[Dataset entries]
***

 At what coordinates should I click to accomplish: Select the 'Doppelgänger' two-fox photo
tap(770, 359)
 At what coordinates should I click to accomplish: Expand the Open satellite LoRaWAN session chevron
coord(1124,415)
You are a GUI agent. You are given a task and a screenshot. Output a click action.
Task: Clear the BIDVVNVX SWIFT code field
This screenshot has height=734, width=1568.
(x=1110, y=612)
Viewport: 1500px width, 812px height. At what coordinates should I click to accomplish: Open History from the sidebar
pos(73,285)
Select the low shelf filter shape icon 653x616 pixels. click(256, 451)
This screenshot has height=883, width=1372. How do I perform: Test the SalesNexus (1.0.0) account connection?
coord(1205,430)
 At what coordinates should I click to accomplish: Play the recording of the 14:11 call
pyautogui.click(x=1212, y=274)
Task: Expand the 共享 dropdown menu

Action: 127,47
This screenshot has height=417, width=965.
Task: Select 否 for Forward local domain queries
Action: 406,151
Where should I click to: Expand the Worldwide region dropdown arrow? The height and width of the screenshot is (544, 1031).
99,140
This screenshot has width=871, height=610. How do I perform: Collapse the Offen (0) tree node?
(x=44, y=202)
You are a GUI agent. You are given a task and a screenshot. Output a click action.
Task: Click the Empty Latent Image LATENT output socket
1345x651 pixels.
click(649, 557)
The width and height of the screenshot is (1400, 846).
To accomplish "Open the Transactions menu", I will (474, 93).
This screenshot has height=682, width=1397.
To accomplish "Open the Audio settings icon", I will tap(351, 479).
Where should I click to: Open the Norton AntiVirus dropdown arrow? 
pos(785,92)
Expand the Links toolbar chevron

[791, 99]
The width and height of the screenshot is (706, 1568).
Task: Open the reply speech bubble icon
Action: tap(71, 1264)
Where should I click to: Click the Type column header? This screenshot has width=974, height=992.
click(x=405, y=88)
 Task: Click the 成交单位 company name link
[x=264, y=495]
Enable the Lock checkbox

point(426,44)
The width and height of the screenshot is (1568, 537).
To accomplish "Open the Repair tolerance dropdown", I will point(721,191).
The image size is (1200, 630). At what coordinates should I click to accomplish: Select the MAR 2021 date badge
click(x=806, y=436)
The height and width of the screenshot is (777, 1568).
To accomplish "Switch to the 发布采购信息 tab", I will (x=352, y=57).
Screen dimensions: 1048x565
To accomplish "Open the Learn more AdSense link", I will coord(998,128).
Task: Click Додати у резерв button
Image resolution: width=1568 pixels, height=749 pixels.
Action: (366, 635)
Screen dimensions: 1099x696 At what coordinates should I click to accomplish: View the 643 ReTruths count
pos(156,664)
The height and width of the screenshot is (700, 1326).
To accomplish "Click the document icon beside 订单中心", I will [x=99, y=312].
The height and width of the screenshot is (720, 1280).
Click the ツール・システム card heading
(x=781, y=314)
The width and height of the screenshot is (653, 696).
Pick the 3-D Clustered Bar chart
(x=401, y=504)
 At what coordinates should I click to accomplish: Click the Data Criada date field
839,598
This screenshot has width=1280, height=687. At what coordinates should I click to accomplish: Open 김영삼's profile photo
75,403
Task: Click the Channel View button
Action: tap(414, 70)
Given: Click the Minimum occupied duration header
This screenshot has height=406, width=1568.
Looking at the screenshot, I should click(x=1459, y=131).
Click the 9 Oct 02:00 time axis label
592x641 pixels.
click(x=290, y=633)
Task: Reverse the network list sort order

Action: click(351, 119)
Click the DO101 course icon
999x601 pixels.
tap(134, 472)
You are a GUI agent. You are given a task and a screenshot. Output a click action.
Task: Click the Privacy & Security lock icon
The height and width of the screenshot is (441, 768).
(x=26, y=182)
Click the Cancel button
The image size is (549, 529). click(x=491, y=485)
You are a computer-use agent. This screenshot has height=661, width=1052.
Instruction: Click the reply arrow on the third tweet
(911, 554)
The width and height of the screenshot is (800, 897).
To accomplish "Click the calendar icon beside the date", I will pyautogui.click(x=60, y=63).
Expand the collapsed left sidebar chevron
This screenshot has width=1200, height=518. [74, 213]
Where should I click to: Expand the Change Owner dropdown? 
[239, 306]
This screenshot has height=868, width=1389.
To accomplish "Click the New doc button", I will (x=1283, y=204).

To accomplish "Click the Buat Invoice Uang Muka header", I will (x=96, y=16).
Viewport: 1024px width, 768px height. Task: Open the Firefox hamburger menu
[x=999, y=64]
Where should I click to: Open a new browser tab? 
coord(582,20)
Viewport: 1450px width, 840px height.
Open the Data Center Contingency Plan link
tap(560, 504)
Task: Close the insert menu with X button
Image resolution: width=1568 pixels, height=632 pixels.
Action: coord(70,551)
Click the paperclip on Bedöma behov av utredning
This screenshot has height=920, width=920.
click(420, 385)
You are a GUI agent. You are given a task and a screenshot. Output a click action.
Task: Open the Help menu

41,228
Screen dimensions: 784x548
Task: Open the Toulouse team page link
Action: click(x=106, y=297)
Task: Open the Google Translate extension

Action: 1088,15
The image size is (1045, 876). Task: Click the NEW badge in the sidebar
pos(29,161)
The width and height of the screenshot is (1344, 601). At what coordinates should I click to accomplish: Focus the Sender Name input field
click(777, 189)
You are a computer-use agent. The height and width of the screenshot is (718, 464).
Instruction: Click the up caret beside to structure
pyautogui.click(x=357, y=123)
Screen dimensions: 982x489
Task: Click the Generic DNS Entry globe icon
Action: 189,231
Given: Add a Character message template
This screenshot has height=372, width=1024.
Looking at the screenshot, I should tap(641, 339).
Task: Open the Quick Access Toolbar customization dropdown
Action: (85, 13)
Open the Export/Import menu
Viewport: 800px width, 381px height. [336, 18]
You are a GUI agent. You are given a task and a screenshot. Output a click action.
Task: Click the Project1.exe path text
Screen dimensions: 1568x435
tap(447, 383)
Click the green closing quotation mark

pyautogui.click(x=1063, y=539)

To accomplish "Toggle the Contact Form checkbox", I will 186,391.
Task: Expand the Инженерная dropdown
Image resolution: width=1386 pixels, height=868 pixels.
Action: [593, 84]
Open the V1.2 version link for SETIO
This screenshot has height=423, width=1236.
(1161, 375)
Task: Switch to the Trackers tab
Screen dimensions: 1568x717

***

■ **What to work on**
Search the entries for the string "computer". Copy every line that has it.

■ **Solution for this task**
You are a computer-use agent. This screenshot has height=661, width=1052.
You are a computer-use agent. The height and width of the screenshot is (718, 464).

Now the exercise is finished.